Петя сказал, что подождет. Вскоре папа выздоровел. Работать на завод не пошел. Стал частником. Шагоди стал реже бывать у нас. Отец как-то предупредил, что Роби двуличный человек и чтобы я была с ним поосторожнее. Но есть в этом деле и другая сторона. Отец в то время был недоволен мной, недоволен тем, что я бросила учебу и так далее.
С отцом уже никто, можно сказать, не считался. Его орден ни на кого не производил впечатления. Все смотрели на него как на бывшего хортистского офицера, к тому же еще мелкого частника, и потому в университет меня не приняли.
Я, разумеется, ни в чем не винила отца, но будущее мое было неопределенно.
Катя снова замолчала. Каждый из нас погрузился в собственные мысли.
Через несколько минут Катя встала и подошла к серванту.
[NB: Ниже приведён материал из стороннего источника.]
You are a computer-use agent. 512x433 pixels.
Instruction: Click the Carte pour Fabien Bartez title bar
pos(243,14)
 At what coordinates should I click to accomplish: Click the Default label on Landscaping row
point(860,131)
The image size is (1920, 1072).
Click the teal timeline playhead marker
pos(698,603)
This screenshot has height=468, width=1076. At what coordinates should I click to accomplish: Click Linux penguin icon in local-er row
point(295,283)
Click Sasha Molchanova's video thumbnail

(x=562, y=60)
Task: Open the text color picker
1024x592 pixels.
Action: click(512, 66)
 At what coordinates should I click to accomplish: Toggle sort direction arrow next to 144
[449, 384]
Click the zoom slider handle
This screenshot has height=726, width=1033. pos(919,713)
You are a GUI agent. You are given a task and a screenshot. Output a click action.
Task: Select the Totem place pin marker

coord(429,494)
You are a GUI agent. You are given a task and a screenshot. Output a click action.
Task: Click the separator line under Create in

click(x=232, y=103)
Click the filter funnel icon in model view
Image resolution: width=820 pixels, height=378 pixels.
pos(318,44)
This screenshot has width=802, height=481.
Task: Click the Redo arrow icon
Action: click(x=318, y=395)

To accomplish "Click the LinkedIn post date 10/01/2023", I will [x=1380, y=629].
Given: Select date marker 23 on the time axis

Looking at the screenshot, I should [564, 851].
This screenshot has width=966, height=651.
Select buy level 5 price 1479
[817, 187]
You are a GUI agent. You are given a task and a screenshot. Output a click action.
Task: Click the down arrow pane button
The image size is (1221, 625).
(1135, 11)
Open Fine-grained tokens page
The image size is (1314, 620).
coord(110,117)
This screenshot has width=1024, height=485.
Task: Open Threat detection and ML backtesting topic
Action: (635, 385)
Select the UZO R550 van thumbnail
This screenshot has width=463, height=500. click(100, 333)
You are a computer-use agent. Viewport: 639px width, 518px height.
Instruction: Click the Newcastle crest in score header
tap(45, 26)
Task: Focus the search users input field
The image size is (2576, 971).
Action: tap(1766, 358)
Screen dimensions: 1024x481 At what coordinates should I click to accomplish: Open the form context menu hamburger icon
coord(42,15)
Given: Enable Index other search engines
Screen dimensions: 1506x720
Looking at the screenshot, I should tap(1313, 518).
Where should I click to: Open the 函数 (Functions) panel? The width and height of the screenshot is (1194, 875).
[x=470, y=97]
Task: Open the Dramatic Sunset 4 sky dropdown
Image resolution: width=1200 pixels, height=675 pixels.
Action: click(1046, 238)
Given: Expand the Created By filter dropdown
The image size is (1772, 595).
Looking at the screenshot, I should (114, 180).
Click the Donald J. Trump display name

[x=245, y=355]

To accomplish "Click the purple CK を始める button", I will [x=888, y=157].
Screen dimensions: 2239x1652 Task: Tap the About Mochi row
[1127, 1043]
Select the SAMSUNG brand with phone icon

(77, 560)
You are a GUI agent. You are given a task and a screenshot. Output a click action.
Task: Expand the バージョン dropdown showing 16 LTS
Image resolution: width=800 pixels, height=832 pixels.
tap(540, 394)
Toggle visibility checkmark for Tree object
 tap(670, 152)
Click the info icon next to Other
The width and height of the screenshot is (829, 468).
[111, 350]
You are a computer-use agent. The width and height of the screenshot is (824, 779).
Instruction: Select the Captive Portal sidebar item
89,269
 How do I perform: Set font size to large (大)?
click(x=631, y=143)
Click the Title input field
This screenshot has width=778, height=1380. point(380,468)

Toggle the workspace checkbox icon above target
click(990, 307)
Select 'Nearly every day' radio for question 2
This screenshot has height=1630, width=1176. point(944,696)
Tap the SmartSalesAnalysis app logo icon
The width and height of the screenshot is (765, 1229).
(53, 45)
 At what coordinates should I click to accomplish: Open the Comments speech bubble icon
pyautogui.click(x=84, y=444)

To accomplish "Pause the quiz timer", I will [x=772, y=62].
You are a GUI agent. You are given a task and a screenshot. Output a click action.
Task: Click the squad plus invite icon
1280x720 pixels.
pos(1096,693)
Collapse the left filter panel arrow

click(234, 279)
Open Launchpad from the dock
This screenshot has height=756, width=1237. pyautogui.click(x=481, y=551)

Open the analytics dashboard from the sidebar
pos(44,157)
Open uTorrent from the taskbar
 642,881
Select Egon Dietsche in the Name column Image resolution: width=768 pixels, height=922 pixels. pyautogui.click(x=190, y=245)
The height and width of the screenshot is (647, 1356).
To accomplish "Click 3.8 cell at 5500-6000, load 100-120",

— Что будешь пить, коньяк или виски?
— Лучше коньяк, но совсем немного.
Мы выпили по рюмке. Катя налила еще и, обхватив рюмку руками, стала смотреть на золотистую жидкость.
— Для меня не было ни одного праздника, — снова заговорила она, словно обращаясь не ко мне, а сама к себе. — Я очень страдала. Казалось, счастье навсегда ушло от меня. Возможно, если бы Петя появился в тот момент… Так как с Роби было навсегда покончено, я была свободна. Тогда я бы пошла за него замуж, нарожала бы ему детей и была бы ему верной женой. Но Петя тоже исчез. Он весь ушел в учебу, а может, думал, что еще нужно подождать.
Мать же моя тем временем нашла мне жениха. Звали его Густавом. Это юрисконсульт с одного промышленного предприятия, уже далеко не молодой человек.
Катя замолчала и посмотрела на меня так, будто я о чем-то спрашивал ее, хотя я и рта не открывал.
— Я искала человека, на которого можно было бы опереться, — снова заговорила она. — После гибели жениха-парашютиста, смерти отца, измены Шагоди состояние мое было не ахти каким. Слишком много несчастий сразу свалилось на мои хрупкие плечи. Для Густава я была не больше чем игрушкой. Рассказывая о себе, он говорил, что знает три иностранных языка, получил диплом юриста, серьезно занимался плаванием и даже выиграл как-то первенство страны. Разумеется, когда он был молод. Теперь же он просто хотел пожить в свое удовольствие. Работа у него хорошая, много свободного времени. Он и меня устроил на хорошее место.